* [WHAT IS EXPECTED]: Skipping all pictures, please restate word for word the lines from the one that contains "You are a computer-use" through the last line of the entries.

--- DATA SHOWN ---

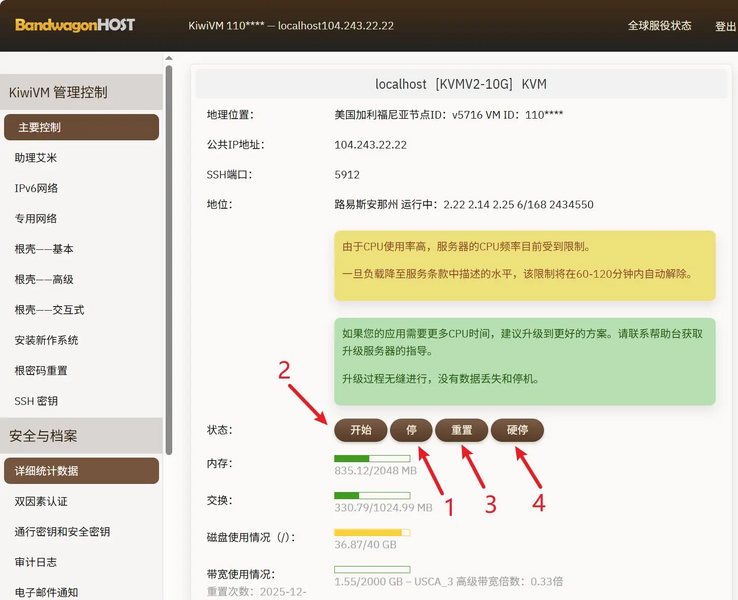Image resolution: width=738 pixels, height=600 pixels.
Task: Click the 硬停 force stop button
Action: pyautogui.click(x=517, y=430)
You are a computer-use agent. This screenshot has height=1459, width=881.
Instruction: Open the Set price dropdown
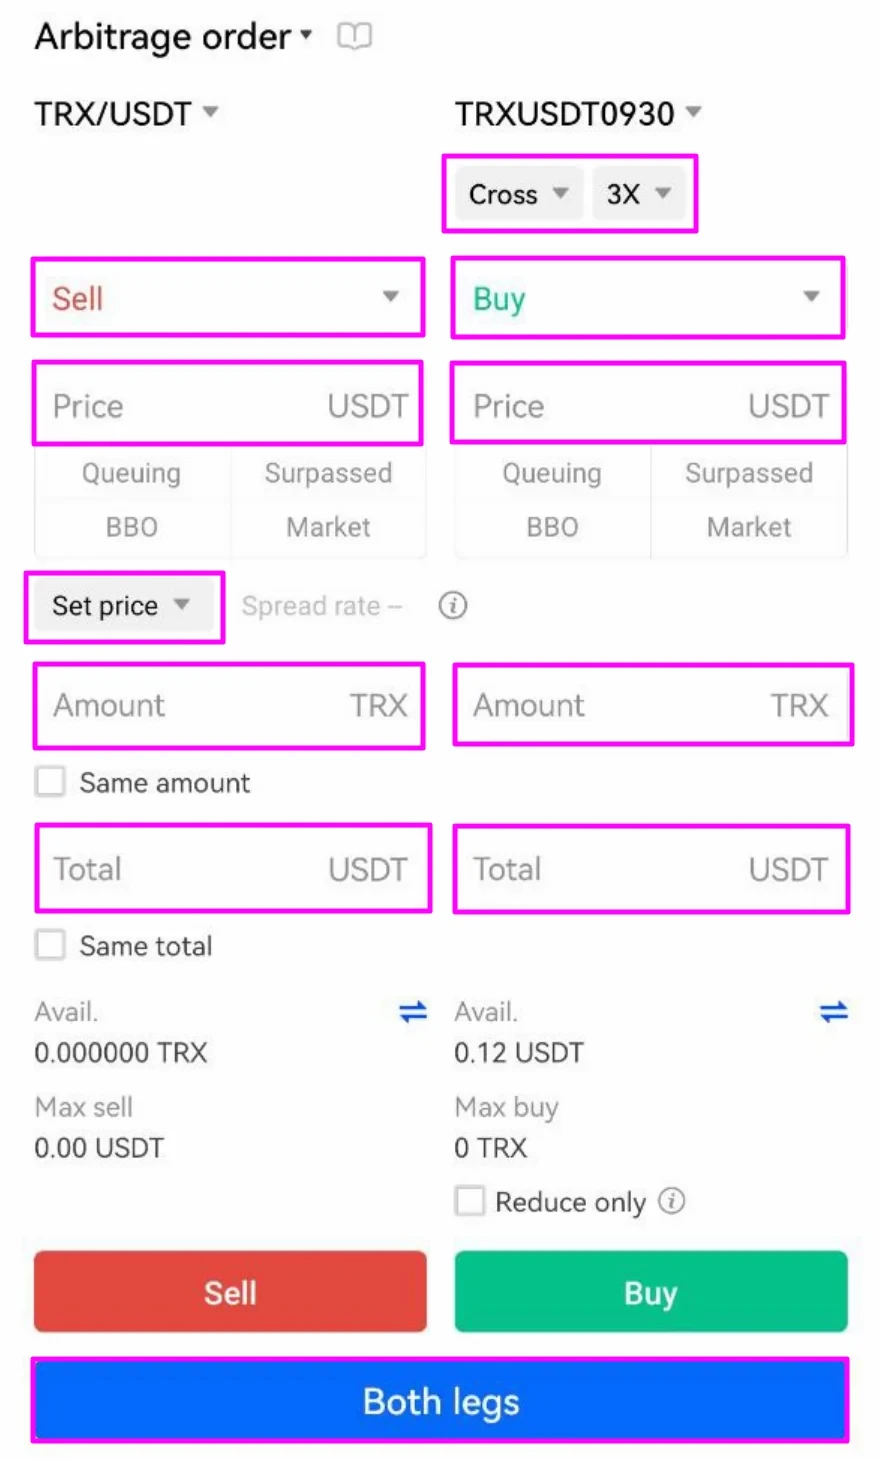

---

* [YOUR RESPONSE]:
You are a computer-use agent. This screenshot has height=1459, width=881.
Instruction: Open the Set price dropdown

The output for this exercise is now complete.